The technology used by Facebook, Google, and Amazon to turn spoken language into text, recognize faces and target advertising could help doctors combat one of the deadliest killers in American hospitals.

Clostridium difficile, a deadly bacterium spread by physical contact with objects or infected people, thrives in hospitals, causing 453,000 cases a year and 29,000 deaths in the U.S., according to a 2015 study in the New England Journal of Medicine. Traditional methods such as monitoring hygiene and warning signs often fail to stop the disease.

But what if it were possible to systematically target those most vulnerable to C-diff? Erica Shenoy, an infectious-disease specialist at Massachusetts General Hospital, and Jenna Wiens, a computer scientist and assistant professor of engineering at the University of Michigan, did just that when they created an algorithm to predict a patient’s risk of developing a C-diff infection, or CDI. Using patients’ vital signs and other health records, this method—still in an experimental phase—is something both researchers want to see integrated into hospital routines.

The CDI algorithm—based on a form of artificial intelligence called machine learning—is at the leading edge of a technological wave starting to hit the U.S. healthcare industry. After years of experimentation, machine learning’s predictive powers are well-established, and it is poised to move from labs to broad real-world applications, said Zeeshan Syed, who directs Stanford University’s Clinical Inference and Algorithms Program.
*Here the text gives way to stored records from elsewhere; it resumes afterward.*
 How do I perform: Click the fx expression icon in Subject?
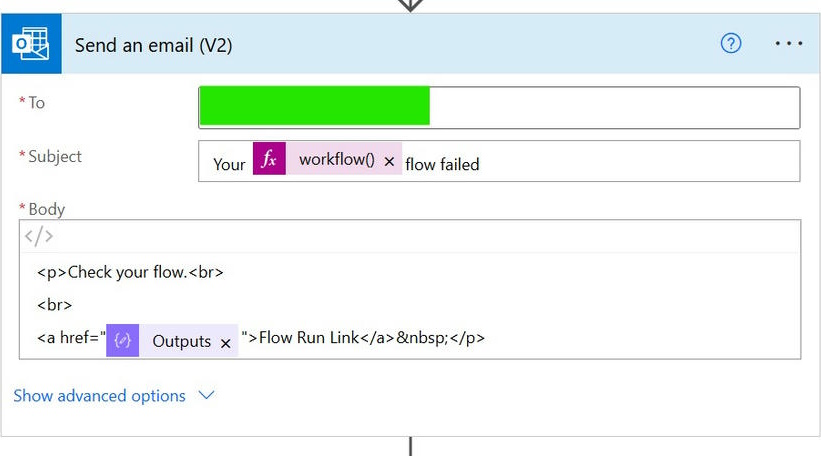tap(269, 160)
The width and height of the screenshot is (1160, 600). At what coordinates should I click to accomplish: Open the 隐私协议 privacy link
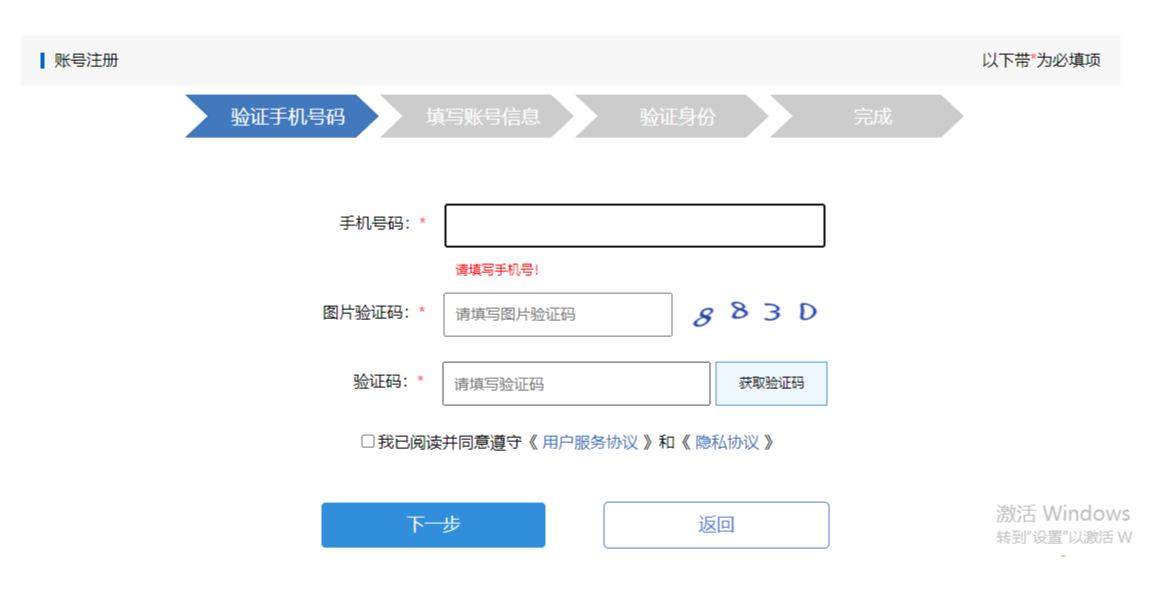[x=727, y=442]
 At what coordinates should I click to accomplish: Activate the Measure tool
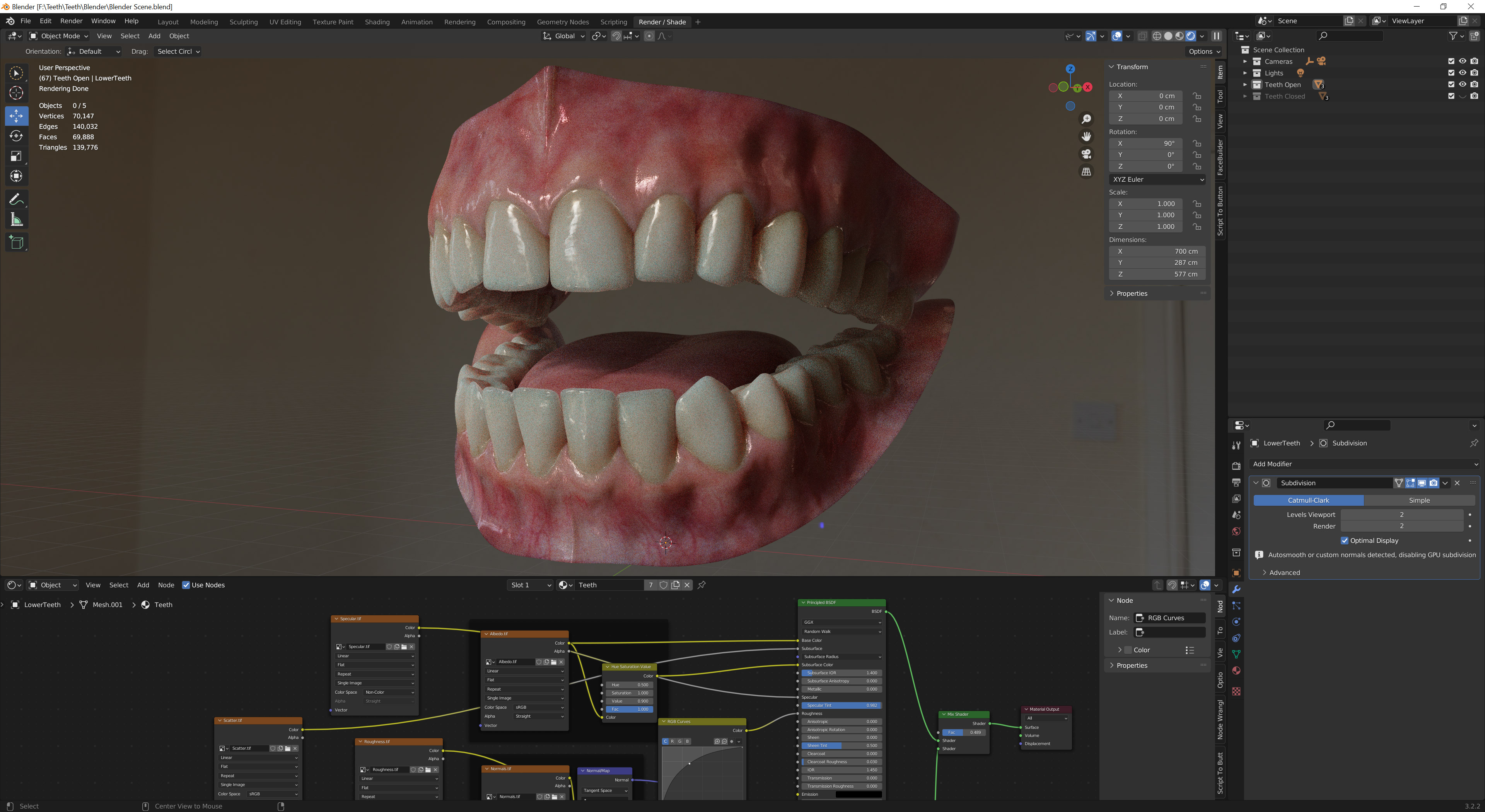pyautogui.click(x=16, y=219)
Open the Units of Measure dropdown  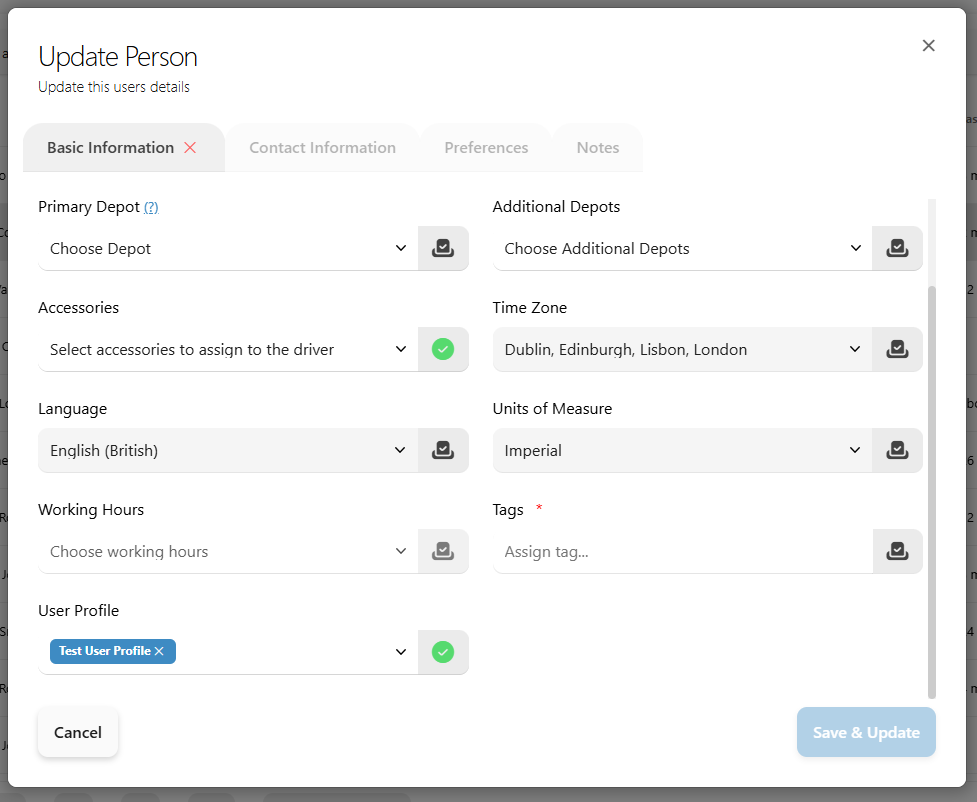pyautogui.click(x=682, y=450)
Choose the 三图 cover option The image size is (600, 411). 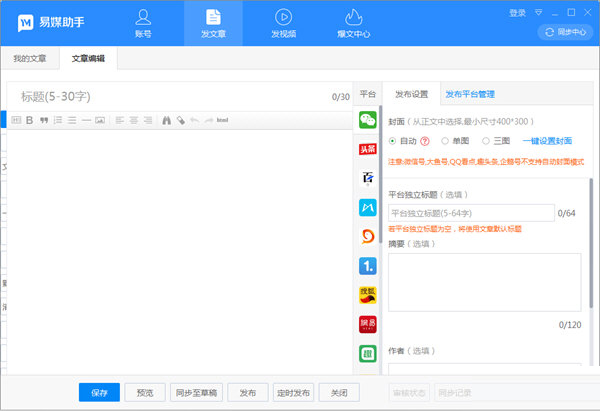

Machine learning (ML) relies on artificial neural networks that roughly mimic the way animal brains learn. As a fox maps new terrain, for instance, responding to smells, sights and noises, it continually adapts and refines its behavior to maximize the odds of finding its next meal. Neural networks map virtual terrains of ones and zeroes. A machine learning algorithm programmed to identify images of coffee cups might compare photos of random objects against a database of coffee cup pictures; by examining more images, it systematically learns the features to make a positive ID more quickly and accurately.

Shenoy and Wiens’ CDI algorithm analyzed a data set from 374,000 inpatient admissions to Massachusetts General Hospital and the University of Michigan Health System, seeking connections between cases of CDI and the circumstances behind them.

The records contained over 4,000 distinct variables. “We have data pertaining to everything from lab results to what bed they are in, to who is in the bed next to them and whether they are infected. We included all medications, labs and diagnoses. And we extracted this on a daily basis,” Wiens said. “You can imagine, as the patient moves around the hospital, risk evolves over time, and we wanted to capture that.”

As it repeatedly analyzes this data, the ML process extracts warning signs of disease that doctors may miss—constellations of symptoms, circumstances and details of medical history most likely to result in infection at any point in the hospital stay.

Such algorithms, now commonplace in internet commerce, finance and self-driving cars, are relatively untested in medicine and healthcare. In the U.S., the transition from written to electronic health records has been slow, and the format and quality of the data still vary by health system—and sometimes down to the medical practice level—creating obstacles for computer scientists.

But other trends are proving inexorable: Computing power has grown exponentially while getting cheaper. Once, creating a machine learning algorithm required networks of mainframe computers; now it can be done on a laptop.